Blume sieht Milliardenfreigabe als Bekenntnis zu Uniklinika-Bauprogramm

Blume sieht Milliardenfreigabe als Bekenntnis zu Uniklinika-Bauprogramm - (Foto: Markus Blume (Archiv))
Der Haushaltsausschuss des Bayerischen Landtags hat mehrere Hochschul- und Klinikbauprojekte in Milliardenhöhe freigegeben. Wissenschaftsminister Markus Blume (CSU) sprach am Donnerstag von einem „klaren Bekenntnis des Parlaments“ zum Uniklinika-Bauprogramm des Freistaats.

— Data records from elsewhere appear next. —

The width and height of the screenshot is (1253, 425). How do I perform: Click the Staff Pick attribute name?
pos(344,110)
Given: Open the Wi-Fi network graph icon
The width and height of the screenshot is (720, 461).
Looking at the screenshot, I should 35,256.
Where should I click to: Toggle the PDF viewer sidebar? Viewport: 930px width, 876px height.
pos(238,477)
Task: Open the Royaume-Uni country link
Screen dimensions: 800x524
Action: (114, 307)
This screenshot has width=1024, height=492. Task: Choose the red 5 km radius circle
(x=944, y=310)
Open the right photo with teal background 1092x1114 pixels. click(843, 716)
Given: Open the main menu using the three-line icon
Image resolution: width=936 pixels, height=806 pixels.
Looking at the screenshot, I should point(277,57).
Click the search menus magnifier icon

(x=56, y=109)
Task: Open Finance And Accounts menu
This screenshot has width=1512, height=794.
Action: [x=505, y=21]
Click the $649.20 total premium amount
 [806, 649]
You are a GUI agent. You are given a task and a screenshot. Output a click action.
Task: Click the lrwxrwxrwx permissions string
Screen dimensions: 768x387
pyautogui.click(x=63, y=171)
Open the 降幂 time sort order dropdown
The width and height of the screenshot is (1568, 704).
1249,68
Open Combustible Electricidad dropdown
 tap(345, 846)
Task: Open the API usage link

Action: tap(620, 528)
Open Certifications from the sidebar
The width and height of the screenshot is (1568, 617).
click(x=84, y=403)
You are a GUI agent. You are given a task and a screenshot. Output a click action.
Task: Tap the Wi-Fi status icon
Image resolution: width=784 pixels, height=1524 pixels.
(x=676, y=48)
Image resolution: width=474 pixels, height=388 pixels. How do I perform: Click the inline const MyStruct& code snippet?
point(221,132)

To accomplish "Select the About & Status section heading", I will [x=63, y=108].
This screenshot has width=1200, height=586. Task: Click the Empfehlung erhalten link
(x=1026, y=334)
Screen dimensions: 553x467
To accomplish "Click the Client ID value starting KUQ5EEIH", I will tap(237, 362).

Zu den genehmigten Vorhaben gehören unter anderem Maßnahmen am Uniklinikum Würzburg, am LMU-Klinikum Großhadern und an der medizinischen Fakultät der Universität Augsburg. In Würzburg geht es um die Haupterschließung des Erweiterungsgeländes, in Augsburg um den Neubau des Zentrums für integrierte translationale Forschung.
Für Großhadern wurde die erste Ausschreibung zur Umsetzung der Neukonzeption des LMU-Klinikums an einen Totalunternehmer genehmigt. Blume gab im Ausschuss zudem einen Überblick über laufende und geplante Baumaßnahmen an den bayerischen Universitätsklinika. Nach Angaben des Ministeriums befinden sich derzeit 43 Maßnahmen mit einem Investitionsvolumen von rund 2,4 Milliarden Euro in Bauausführung oder Abfinanzierung. Weitere 42 Maßnahmen seien in konkreter Planung oder Konzeption. Auch im Hochschulbau wurden Projekte freigegeben. An der Friedrich-Alexander-Universität Erlangen-Nürnberg sollen unter anderem das Erlanger Schloss für rund 76 Millionen Euro saniert und der zweite Bauabschnitt des Chemikums für 324 Millionen Euro gebaut werden. An der Technischen Universität Nürnberg können weitere Erschließungsmaßnahmen beginnen.